[python-httplib2: 1/2] Fixed Bug 840968 - SSL errors when the site certificate contains subjectAltName but DNS is not in it

[Ding-Yi Chen]

commit d773cae6c0b4c655f218ebc1ce0450fe3ef5feae
Author: Ding-Yi Chen <dingyichen at gmail.com>
Date:   Fri Jul 27 18:50:25 2012 +1000

    Fixed Bug 840968 - SSL errors when the site certificate contains subjectAltName but DNS is not in it

 python-httplib2.rfc2459.patch |   19 +++++++++++++++++++
 python-httplib2.spec          |    8 +++++++-
 2 files changed, 26 insertions(+), 1 deletions(-)
---
diff --git a/python-httplib2.rfc2459.patch b/python-httplib2.rfc2459.patch
new file mode 100644
index 0000000..523129e
--- /dev/null
+++ b/python-httplib2.rfc2459.patch
@@ -0,0 +1,19 @@
+diff -up ./python2/httplib2/__init__.py.orig ./python2/httplib2/__init__.py
+--- ./python2/httplib2/__init__.py.orig	2012-07-27 18:35:59.215300471 +1000
++++ ./python2/httplib2/__init__.py	2012-07-27 18:36:30.697287505 +1000
+@@ -943,8 +943,13 @@ class HTTPSConnectionWithTimeout(httplib
+         """
+         if 'subjectAltName' in cert:
+             # Patch from richardfearn at gmail.com
+-	    return [x[1] for x in cert['subjectAltName']
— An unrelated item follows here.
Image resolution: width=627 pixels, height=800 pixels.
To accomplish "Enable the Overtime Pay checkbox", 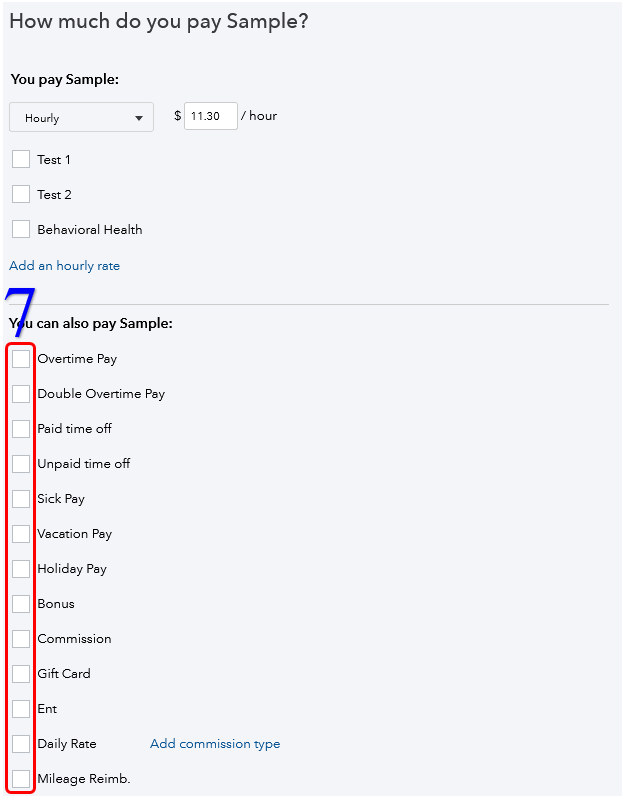I will [x=21, y=359].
++            # RFC 2459 states that subjectAltName may contain:
++            # either DNS, email, IP or URI
++            # email, URI,
++            hosts=[x[1] for x in cert['subjectAltName']
+                 if x[0].lower() == "dns"]
++	    if hosts:
++		return hosts
+
+         return [x[0][1] for x in cert['subject']
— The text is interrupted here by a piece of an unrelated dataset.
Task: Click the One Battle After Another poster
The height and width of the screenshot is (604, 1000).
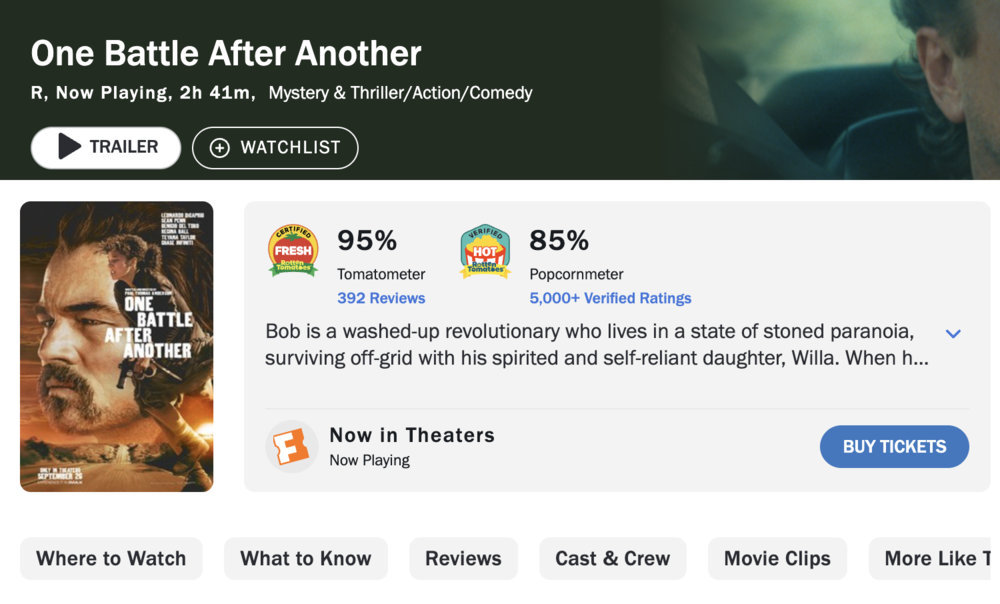Action: pos(116,346)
+             if x[0][0].lower() == 'commonname']
+
diff --git a/python-httplib2.spec b/python-httplib2.spec
index c8cb99e..414a380 100644
--- a/python-httplib2.spec
+++ b/python-httplib2.spec
@@ -10,7 +10,7 @@
 
 Name:           python-httplib2
 Version:        0.7.4
-Release:        4%{?dist}
+Release:        5%{?dist}
 Summary:        A comprehensive HTTP client library
 Group:          System Environment/Libraries
 License:        MIT
@@ -19,6 +19,7 @@ Source0:        http://httplib2.googlecode.com/files/httplib2-%{version}.tar.gz
 #Patch0:         httplib_py26.diff
 Patch1:         %{name}.certfile.patch
 Patch2:         %{name}.getCertHost.patch
+Patch3:         %{name}.rfc2459.patch
 BuildRoot:      %{_tmppath}/%{name}-%{version}-%{release}-root-%(%{__id_u} -n)
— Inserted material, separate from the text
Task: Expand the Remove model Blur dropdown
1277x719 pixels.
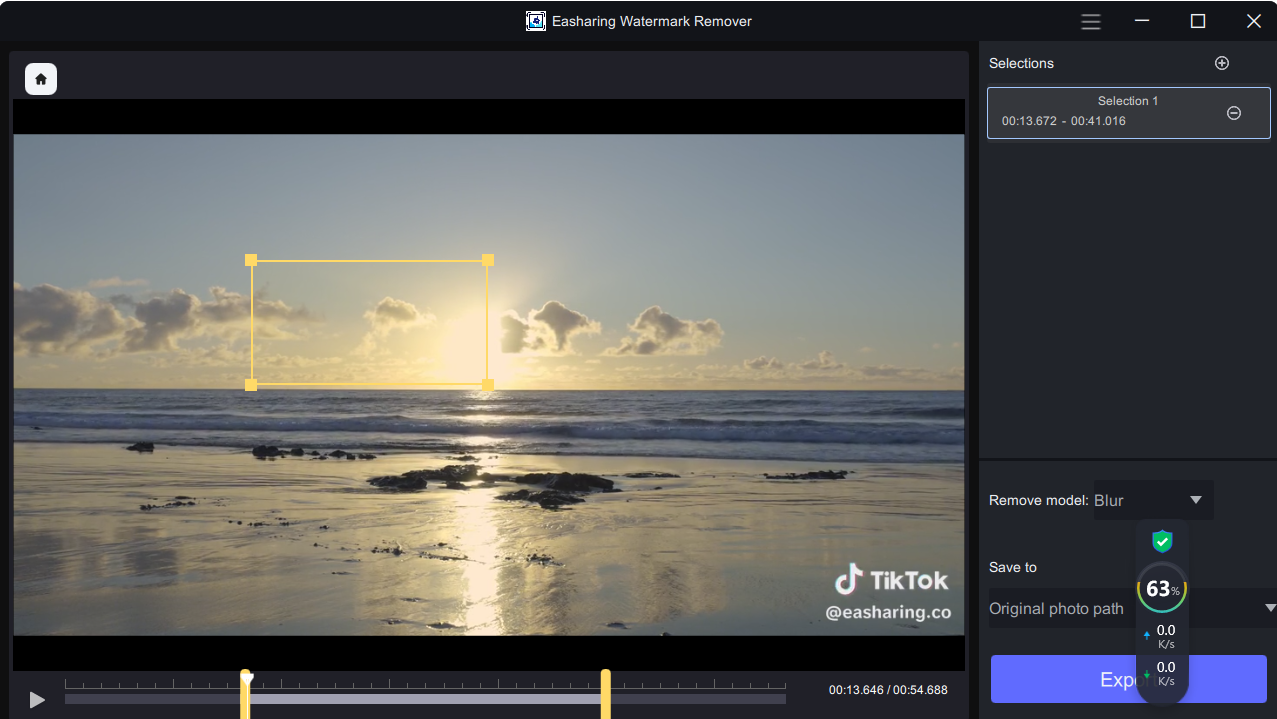Action: pos(1196,500)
 BuildRequires:  python-setuptools-devel
 BuildRequires:  python-devel
@@ -47,6 +48,7 @@ other HTTP libraries.
 #%patch0 -p0 -b .issue39
 %patch1 -p0 -b .certfile
 %patch2 -p0 -b .getCertHost
+%patch3 -p0 -b .rfc2459
 
 %if 0%{?with_python3}
 rm -rf %{py3dir}
@@ -89,6 +91,10 @@ rm -rf $RPM_BUILD_ROOT
 %endif # with_python3
 
 %changelog
+* Fri Jul 27 2012 Ding-Yi Chen <dchen at redhat.com> - 0.7.4-5
+- Fixed Bug 840968 - SSL errors when the site certificate contains
+  subjectAltName but DNS is not in it
+
 * Fri Jun 22 2012 Ding-Yi Chen <dchen at redhat.com> - 0.7.4-4
 - Unify the spec file between EPEL and Fedora.